I assume you’re familiar with the television juggernaut, American Idol. This is the show where aspiring rock stars sing a snippet of a song for a panel of been-there-done-that rock stars. If the majority of the judges give a thumbs up then the aspirant moves on to the next round. This show has been so successful that it has spawned a variety of other Idols. This past weekend I attended one as part of the Boston Book Festival: Writer Idol.
At Writer Idol, aspiring authors submit the first 250 words of their manuscript, anonymously. Pages are picked at random and read out loud for the judges, three literary agents this year. This was the third annual BBF, and the third time I’ve attended this session and submitted a first page. My fantasy is that my page will be chosen, the judges will all love it, and one of them will sign me to a contract on the spot. Not only has that not happened (yet), but it flies in the face of what the audience is advised to expect. The session description warns that it is “…not for the thin-skinned!”
The agents are not kind. They are not quite Simon Cowell, but neither are they Paula Abdul. They are all straight shooters and unapologetic. Since they would be the first to admonish you to avoid clichés, none of them would say, “Don’t give up your day job,” but it is clear that that is what they are thinking. Their comments can be amusing, particularly if it’s not your piece they are eviscerating. In fact, the draw of this session has parallels with Gladiator games of yore. The audience comes expecting metaphorical blood. At the very least, they embrace the opportunity to wallow in schadenfreude, other people’s misery, or in this case, humiliation.
Some attendees are there to learn how to write a tighter first page, or more accurately, how to write a first page that will compel an editor or agent to read the second page.

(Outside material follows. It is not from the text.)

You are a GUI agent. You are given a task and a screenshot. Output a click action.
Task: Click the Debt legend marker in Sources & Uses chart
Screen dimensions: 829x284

The most important thing the new writer learns, however, is that they need to write a kick-ass first sentence that will grab the reader’s attention, for to hear the judges tell it, these readers have the patience of a three-year-old waiting for his turn with a new toy.
There are a set of rules that new writers can follow if they want to maximize their chances of having the first page read to completion. Some of the simpler ones are; don’t start with waking up from a dream; don’t mention any bodily fluids; and don’t have the protagonist describe themselves in a mirror. Unless the first sentence is so incredibly good that it doesn’t matter if your character is waking up, or peeing, or looking in the mirror. In which case, all bets are off.
Writer Idol is something every new writer should attend at least once. It could be just the push they need to give up this writing nonsense and get a real job. Or it could convince them that with all the drek agents and editors need to wade through, they are bound to appreciate yours when they finally pull it out of the slush pile. I give that three thumbs up.